Northwestern University

Normative ought-statements are often said to come in two sorts. Consider (1) (1) The president ought to re-join the Paris climate accord.

On a standard way of construing the meaning of ought, (1) means something like the state of affairs wherein the president rejoins the Paris climate accord is better than one where he does not. Evidently, a different kind of meaning is exhibited by (2).

(2) John ought to return the lost money.

It’s not simply that the world where John returns the lost money is better than one where he doesn’t; (2) enjoins John to perform a particular action– return the money. Philosophers moved by this distinction point out that ought-sentences like (2) play a special kind of role in our practical deliberations. (1) and (2) exemplify the distinction between evaluative and deliberative ought, respectively. (The distinctions between ought-to-be/ ought-to-do (Castaneda [1975], Feldman [1986]) and relativized/ unrelativized oughts (Grice [2001]) are in the conceptual neighborhood.)

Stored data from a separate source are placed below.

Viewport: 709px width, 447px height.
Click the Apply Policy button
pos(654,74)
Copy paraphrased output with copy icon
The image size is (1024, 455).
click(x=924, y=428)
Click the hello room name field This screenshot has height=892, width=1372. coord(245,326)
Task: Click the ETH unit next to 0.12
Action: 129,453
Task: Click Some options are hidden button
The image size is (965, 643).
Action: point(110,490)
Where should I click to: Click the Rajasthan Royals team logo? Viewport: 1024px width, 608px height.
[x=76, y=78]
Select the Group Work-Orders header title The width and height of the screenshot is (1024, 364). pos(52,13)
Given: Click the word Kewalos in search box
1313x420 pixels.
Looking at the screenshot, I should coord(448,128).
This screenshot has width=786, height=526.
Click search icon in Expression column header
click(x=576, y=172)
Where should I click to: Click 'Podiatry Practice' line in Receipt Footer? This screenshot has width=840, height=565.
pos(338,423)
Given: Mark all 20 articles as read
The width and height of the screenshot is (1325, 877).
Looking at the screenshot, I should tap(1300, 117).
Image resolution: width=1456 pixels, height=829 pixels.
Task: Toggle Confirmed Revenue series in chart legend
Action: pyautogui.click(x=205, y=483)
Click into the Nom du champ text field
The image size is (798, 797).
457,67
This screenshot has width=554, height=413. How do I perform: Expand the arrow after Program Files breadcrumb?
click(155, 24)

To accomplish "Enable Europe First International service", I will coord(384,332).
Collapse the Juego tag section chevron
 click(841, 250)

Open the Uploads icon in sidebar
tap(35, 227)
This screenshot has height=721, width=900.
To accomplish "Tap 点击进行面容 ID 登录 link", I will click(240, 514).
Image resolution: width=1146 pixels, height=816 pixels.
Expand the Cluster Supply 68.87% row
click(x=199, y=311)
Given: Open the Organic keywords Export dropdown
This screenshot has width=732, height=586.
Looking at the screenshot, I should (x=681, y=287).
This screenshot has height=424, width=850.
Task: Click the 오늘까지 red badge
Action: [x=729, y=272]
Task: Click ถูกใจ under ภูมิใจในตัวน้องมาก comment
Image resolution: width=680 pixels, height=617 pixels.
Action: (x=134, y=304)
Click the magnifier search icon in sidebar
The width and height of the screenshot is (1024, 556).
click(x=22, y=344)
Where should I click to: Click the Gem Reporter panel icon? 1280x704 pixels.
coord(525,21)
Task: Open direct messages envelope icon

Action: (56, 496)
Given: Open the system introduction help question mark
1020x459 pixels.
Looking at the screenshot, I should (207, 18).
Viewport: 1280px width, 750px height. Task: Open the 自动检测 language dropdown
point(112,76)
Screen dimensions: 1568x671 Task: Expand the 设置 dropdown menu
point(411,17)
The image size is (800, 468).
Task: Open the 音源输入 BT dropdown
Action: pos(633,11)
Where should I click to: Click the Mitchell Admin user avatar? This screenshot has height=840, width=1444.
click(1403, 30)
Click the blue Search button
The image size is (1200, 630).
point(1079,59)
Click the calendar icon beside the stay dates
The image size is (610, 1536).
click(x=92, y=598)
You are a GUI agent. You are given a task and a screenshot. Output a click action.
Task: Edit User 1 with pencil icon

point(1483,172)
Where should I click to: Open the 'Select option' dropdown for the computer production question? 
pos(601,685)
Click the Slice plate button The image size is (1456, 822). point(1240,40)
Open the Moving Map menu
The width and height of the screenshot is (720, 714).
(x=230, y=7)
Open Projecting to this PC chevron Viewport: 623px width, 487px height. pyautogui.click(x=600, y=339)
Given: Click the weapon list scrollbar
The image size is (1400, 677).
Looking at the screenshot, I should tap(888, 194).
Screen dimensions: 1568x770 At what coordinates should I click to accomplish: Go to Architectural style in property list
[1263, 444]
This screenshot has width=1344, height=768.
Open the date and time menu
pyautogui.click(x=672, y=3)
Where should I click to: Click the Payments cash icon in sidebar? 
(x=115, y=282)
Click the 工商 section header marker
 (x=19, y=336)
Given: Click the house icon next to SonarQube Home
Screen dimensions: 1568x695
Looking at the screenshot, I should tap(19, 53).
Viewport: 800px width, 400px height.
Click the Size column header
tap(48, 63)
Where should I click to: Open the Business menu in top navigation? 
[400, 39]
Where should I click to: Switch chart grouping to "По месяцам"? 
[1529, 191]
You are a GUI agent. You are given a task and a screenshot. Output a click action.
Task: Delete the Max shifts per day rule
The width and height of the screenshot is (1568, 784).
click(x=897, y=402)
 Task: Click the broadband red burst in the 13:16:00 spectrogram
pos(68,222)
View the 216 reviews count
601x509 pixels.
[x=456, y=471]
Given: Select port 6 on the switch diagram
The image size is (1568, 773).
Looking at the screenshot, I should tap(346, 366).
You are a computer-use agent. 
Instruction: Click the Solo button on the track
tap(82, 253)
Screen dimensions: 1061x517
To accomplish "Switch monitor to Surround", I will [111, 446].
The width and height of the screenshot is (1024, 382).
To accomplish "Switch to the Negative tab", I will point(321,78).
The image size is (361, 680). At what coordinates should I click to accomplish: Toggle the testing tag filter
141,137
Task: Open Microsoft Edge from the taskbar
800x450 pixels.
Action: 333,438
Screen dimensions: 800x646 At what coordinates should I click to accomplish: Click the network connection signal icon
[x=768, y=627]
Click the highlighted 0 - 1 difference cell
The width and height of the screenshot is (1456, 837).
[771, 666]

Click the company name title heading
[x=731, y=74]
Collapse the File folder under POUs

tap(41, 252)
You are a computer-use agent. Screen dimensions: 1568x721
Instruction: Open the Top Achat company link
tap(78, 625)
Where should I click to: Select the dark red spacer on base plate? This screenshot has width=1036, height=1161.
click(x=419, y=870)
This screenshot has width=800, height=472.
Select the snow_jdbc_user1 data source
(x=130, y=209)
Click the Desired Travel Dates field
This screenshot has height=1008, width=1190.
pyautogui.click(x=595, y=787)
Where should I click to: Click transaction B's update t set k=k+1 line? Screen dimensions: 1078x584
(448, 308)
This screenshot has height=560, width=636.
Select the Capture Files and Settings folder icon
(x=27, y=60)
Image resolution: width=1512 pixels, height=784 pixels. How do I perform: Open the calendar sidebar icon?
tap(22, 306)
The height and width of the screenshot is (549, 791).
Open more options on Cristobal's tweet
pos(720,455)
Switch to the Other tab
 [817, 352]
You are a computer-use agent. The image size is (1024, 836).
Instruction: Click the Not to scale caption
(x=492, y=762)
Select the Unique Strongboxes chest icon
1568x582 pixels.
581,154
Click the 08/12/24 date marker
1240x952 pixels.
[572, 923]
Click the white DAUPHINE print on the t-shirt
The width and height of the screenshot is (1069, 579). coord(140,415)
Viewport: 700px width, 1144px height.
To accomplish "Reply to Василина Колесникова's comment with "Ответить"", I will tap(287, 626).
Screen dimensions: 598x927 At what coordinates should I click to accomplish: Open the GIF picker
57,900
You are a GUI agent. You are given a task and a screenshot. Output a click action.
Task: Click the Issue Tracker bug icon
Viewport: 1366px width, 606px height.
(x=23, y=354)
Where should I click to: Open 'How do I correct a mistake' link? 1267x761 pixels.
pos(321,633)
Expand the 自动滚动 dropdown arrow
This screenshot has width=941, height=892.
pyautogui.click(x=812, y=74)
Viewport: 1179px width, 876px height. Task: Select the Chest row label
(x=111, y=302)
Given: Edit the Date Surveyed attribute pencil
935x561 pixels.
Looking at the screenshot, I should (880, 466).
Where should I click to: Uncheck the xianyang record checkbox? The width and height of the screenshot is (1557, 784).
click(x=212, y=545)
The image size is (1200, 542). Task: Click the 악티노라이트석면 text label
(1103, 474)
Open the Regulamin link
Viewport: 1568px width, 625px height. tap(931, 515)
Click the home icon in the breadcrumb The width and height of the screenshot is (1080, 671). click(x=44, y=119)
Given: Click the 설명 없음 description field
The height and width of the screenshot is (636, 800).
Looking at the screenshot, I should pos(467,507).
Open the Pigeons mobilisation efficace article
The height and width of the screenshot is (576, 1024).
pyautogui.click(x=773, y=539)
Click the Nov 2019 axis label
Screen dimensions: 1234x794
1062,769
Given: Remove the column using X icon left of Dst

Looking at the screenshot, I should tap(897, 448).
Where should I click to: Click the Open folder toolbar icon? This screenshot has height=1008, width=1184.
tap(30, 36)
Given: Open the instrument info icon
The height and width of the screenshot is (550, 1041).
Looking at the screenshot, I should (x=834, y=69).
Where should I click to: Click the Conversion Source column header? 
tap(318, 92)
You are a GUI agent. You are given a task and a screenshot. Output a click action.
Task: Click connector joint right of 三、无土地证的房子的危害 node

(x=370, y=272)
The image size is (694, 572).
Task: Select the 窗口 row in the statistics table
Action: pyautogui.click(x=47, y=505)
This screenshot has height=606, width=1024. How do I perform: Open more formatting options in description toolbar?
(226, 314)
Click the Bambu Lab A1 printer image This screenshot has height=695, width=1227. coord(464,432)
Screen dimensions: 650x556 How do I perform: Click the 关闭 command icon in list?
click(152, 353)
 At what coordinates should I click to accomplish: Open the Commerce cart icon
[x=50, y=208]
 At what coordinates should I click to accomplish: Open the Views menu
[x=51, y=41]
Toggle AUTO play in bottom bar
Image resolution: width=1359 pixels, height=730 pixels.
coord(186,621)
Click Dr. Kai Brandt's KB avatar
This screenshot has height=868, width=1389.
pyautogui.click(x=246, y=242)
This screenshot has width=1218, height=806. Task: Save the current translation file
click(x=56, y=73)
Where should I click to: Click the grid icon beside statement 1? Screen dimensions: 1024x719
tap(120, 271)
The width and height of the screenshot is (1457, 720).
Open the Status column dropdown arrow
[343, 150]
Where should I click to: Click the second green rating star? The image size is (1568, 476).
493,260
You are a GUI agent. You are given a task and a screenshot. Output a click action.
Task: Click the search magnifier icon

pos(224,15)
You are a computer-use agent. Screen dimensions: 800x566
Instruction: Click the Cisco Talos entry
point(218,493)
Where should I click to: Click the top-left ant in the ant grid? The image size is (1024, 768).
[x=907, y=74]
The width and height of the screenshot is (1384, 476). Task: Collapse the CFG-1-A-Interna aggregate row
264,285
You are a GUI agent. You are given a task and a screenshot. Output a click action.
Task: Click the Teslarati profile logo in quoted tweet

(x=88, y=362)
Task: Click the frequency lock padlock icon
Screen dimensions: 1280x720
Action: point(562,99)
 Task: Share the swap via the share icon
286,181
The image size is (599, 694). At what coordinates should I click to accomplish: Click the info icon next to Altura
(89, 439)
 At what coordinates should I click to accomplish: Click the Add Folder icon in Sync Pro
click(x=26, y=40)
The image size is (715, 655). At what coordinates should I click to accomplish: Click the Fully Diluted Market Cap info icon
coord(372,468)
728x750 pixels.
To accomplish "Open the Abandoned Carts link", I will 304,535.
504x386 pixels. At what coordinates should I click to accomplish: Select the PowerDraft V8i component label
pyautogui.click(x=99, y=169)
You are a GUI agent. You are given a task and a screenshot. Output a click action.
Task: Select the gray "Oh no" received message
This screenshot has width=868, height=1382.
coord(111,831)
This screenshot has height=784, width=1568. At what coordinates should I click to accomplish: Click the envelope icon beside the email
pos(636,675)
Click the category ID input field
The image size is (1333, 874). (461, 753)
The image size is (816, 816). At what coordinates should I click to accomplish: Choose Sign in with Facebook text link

There is no consensus on how to account for this distinction in meaning. Schroeder [2011] offers an ambiguity thesis, contending that the difference in meaning is due to the syntactic difference between a raising ought and a control ought. On his proposal, deliberative ought is a control verb that takes two arguments, an agent and a property, as opposed to a single, propositional argument. This provides a principled basis for the distinction, but the claim that ought is a control verb has been disputed on empirical grounds. Another proposal, due to Chrisman [2012], suggests that deliberative ought can be given a non-ambiguity-theoretic analysis with Kratzer’s modal semantics if the conversational background against which ought is interpreted makes explicit the relevant agent carrying out the action. However, this proposal fails to give us a precise recipe for distinguishing the two senses.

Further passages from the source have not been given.